Wenn hier der erste Eindruck zählt, erwartet uns Hervorragendes! Die Zimmer sehen wirklich fantastisch aus, der Service ist exzellent, wir haben einen Parkplatz direkt vom Hotel und bekommen unmittelbar nach Einzug in unser Zimmer zwei eisgekühlte Flaschen Wasser per Zimmerservice vorbeigebracht. Das Hotel ist so neu, dass allerdings die Kleiderbügel noch nicht gekauft und die Klebefolie vom Badezimmerfenster noch nicht abgemacht wurde.
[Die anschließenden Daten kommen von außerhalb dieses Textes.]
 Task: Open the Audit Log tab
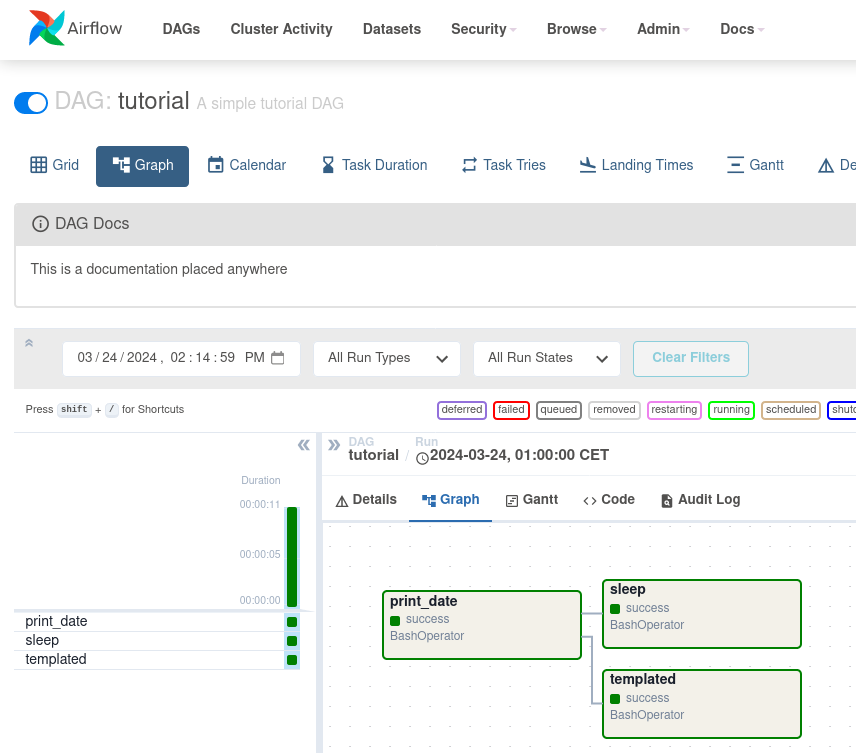[700, 500]
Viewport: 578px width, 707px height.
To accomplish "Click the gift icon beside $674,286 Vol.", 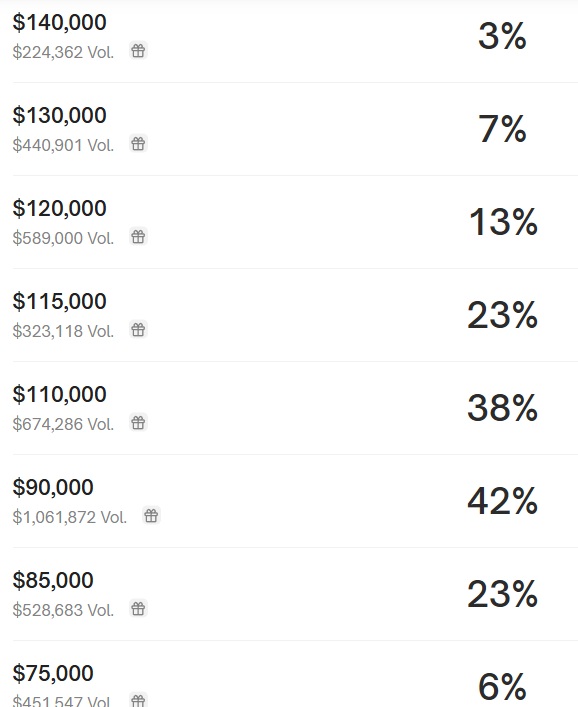I will [138, 423].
Aber ansonsten haben wir nichts zu beanstanden.
Lallend im Sonnenuntergang
Das albanische Bier auf der Hotelterrasse schmeckt hervorragend und ich werde so schnell betrunken, dass ich nicht weiß, ob ich heute noch fehlerfrei über den Abend berichten kann. Prost!
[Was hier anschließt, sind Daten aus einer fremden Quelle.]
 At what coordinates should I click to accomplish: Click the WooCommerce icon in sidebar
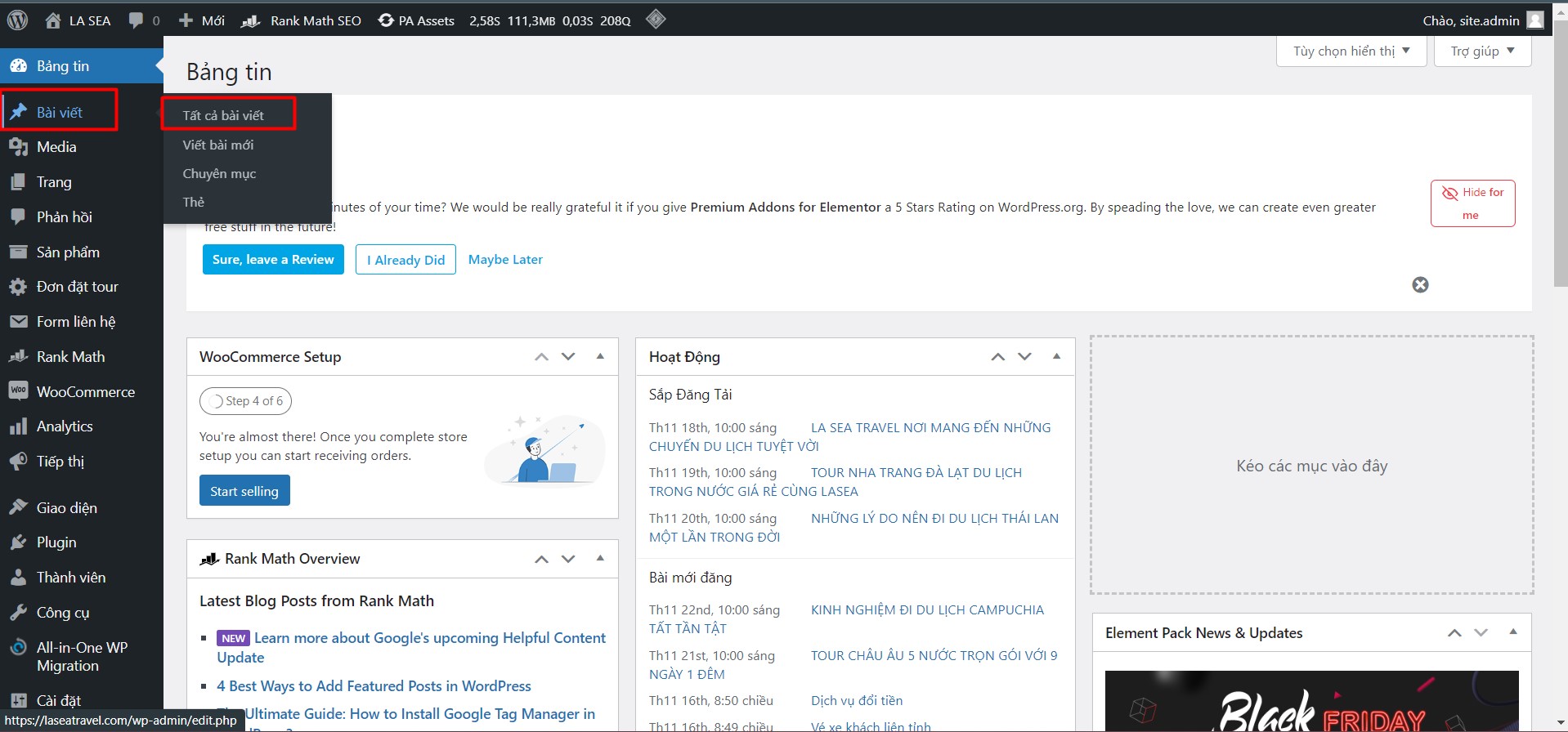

Wenig später entscheiden Monika und ich, dass wir in Motorradkleidung direkt zu Abend essen. Mühsam lallen wir unsere englischsprachige Bestellung dem albanischen Kellner ins Ohr. Wir brauchen dringend eine Grundlage vor dem zweiten Bier.
Dusche und gute Nacht
Die Nudeln haben geholfen! Auf unserer heutigen Gesamtrechnung stehen 64 €. Darin enthalten ist das Doppelzimmer inklusive Frühstück, zweimal Nudeln und vier Bier! Dieser Urlaub wird definitiv eine Mischkalkulation.
Ich gehe heute als erstes unter die Dusche und da wir die einzigen Gäste sind, warte ich ca 5 Minuten, bis warmes Wasser kommt! Aber ansonsten ist bisher hier alles perfekt! Bei eingeschalteter Klimaanlage sinnieren wir über unseren heutigen Tag. Ich sortiere Bilder, lache über Videos und schaue Monika beim Einschlafen zu.
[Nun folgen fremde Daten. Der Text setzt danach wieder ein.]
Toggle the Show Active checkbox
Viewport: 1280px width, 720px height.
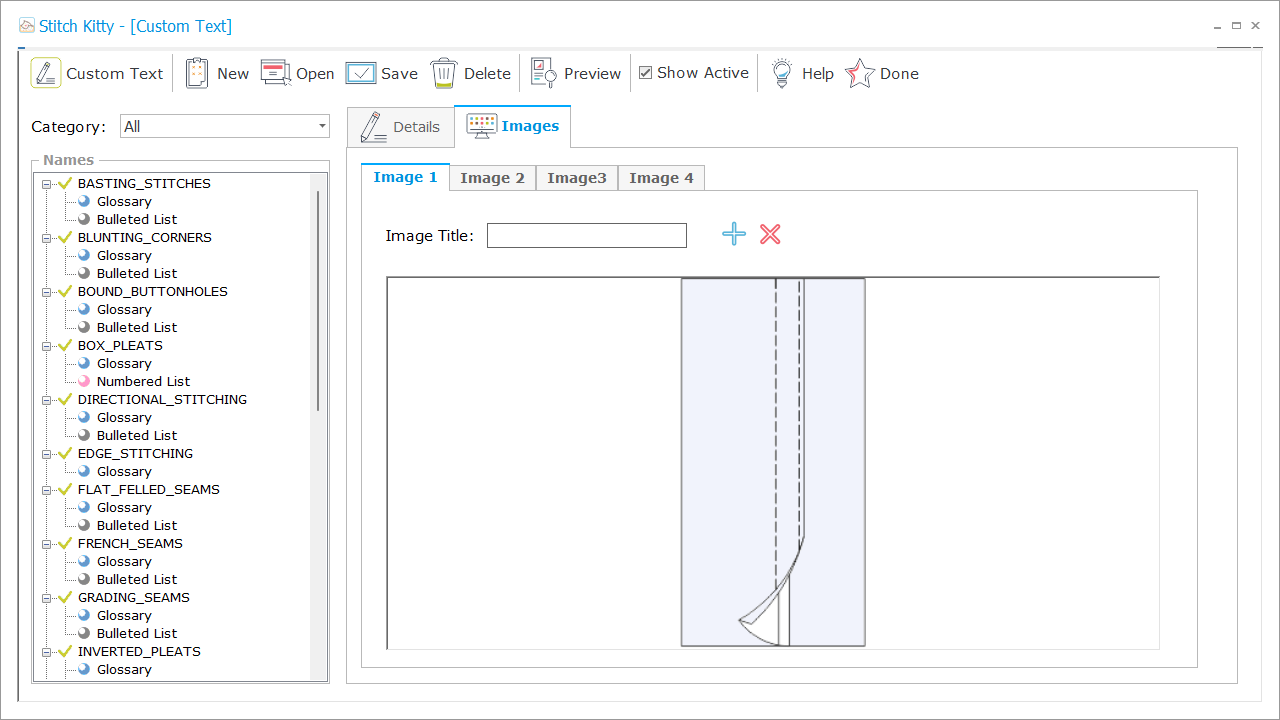click(646, 73)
Gute Nacht Kukes, gute Nacht Hotel Dardania.
Anmerkungen des Tages:
Anmerkung 1:
Irgendwie herrscht eine unglaublich hohe Luftfeuchtigkeit! Monika und ich sind jedes Mal nass geschwitzt, nur weil wir die Motorradjacke angezogen haben. Das hinterlässt Spuren! Als ich gestern Abend von draußen in unser Zimmer in Koman reinkomme, bin ich mir sicher, wir schlafen in einem Ziegenstall! Wir sind uns gemeinsam sicher, dass unsere Kleidung nach dieser Reise als Sondermüll gilt. Da hilft kein Waschen mehr.
Anmerkung 2:
Bevor jemand glaubt, wir wären der Straße ab Fierze nicht gewachsen gewesen: mit “herausfordernd” meine ich an dieser Stelle vor allen Dingen bezüglich der Konzentration! Wir sind im Prinzip über 120 Kilometer lang kleinste Straßen gefahren, was einfach auf der Länge der Strecke ermüdend ist!
Anmerkung 3:
Als Monika und ich das Foto mit den Feigen auf dem Boot gemacht haben, ist mir die erste Feige aus der Hand gerutscht, unter dem Sonnendach herunter gekullert und ist vermutlich einem Gast auf dem unteren Deck auf den Kopf gefallen. Ich konnte mich von oben nicht entschuldigen, aber mir ist das wirklich peinlich!
Anmerkung 4:
Ich sitze beim zweiten Bier und blogge noch ein bisschen mit Spracherkennung. Monika muss mich bei jedem zweiten Satz korrigieren, die deutsche Sprache scheint nicht mehr so fehlerfrei zu funktionieren.
Anmerkung 5:
Das Hotel Rrahimi bei unserem letzten Kaffeestop war echt nett und die Gastgeber super freundlich und bemüht. Zwei Wasser, ein Apfelsaft und ein Espresso kosteten nur 5 Euro. Aber die Elektrik im Toilettenbereich war sensationell.
Anmerkung 6:
Wegen einer Bemerkung bei Facebook noch mal der Hinweis: Wer falsch geschriebene Ortsnamen findet oder fehlende Sonderzeichen, darf sich dies notieren, kopieren und dann einfach wegwerfen. Ich bemühe mich redlich um Rechtschreibung und Fehlerfreiheit, aber die Sonderzeichen abends auf einer für Mäusefinger gedachten Tastatur zu finden, tue ich mir einfach nicht an. Der Kommentierende meinte, das wäre aber eine schlechte Visitenkarte im Netz für mich. Ist es nicht, es ist mein Tagebuch!
Die Route:
Ihr zwei macht es schon richtig!
Diese Etappe – Koman Fähre nach Kukes habe ich heuer im Juni gemacht – und habe (fast) die gleichen Eindrücke gewonnen 🙂 . Lass dich von”Bürokraten” nicht ärgern! lg
Mei diese alten Facebook-Unken – sollen doch weinen gehen, gehen mir die auf die Nüsse, echt.
Ich find euer Tagebuch supercool und lese es jeden Tag mit viel Vergnügen.